Extracted records -
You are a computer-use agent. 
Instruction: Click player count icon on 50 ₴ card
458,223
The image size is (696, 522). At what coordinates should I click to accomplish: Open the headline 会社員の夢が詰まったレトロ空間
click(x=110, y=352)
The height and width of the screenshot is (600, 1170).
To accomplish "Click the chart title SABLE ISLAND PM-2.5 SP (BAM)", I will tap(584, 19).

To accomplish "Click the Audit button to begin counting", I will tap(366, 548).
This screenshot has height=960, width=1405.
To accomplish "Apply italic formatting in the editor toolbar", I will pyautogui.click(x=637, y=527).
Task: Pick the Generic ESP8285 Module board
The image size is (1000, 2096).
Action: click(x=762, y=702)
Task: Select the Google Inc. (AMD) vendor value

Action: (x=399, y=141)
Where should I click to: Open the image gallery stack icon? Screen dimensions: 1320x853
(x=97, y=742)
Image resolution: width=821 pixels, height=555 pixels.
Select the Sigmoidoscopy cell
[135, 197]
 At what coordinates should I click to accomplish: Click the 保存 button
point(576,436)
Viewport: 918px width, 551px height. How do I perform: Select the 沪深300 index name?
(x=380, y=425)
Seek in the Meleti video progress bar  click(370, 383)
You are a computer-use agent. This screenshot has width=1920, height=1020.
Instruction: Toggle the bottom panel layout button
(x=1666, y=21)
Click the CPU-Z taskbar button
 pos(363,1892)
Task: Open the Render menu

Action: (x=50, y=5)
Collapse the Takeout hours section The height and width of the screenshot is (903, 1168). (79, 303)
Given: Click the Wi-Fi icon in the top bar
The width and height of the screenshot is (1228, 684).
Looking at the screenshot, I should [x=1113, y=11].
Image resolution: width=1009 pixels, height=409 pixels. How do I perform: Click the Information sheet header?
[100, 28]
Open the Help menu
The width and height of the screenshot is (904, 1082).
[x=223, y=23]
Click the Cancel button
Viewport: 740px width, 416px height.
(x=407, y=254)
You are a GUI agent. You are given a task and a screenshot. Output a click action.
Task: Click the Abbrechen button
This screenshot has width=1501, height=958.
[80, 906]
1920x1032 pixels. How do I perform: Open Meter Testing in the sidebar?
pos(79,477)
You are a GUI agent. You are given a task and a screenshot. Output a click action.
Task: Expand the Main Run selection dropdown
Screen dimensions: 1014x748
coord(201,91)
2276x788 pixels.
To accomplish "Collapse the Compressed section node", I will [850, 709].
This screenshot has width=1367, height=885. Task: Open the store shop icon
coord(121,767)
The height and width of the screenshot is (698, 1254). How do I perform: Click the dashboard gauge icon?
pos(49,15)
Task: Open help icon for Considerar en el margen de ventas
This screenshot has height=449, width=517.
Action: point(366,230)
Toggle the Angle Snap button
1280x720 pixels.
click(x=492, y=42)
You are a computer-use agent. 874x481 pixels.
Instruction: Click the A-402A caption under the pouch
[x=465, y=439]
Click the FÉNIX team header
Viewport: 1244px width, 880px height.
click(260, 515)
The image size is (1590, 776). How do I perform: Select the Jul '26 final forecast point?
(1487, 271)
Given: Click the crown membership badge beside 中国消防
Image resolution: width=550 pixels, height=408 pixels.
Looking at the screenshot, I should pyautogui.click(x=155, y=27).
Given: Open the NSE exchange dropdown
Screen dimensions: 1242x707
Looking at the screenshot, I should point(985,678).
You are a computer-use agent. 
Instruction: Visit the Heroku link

What to do - What lines in the material above contain the word "will"? Copy them out.

Task result -
To accomplish "Click the chart title SABLE ISLAND PM-2.5 SP (BAM)", I will tap(584, 19).
To accomplish "Click the Audit button to begin counting", I will tap(366, 548).
To accomplish "Apply italic formatting in the editor toolbar", I will pyautogui.click(x=637, y=527).
To accomplish "Collapse the Compressed section node", I will [850, 709].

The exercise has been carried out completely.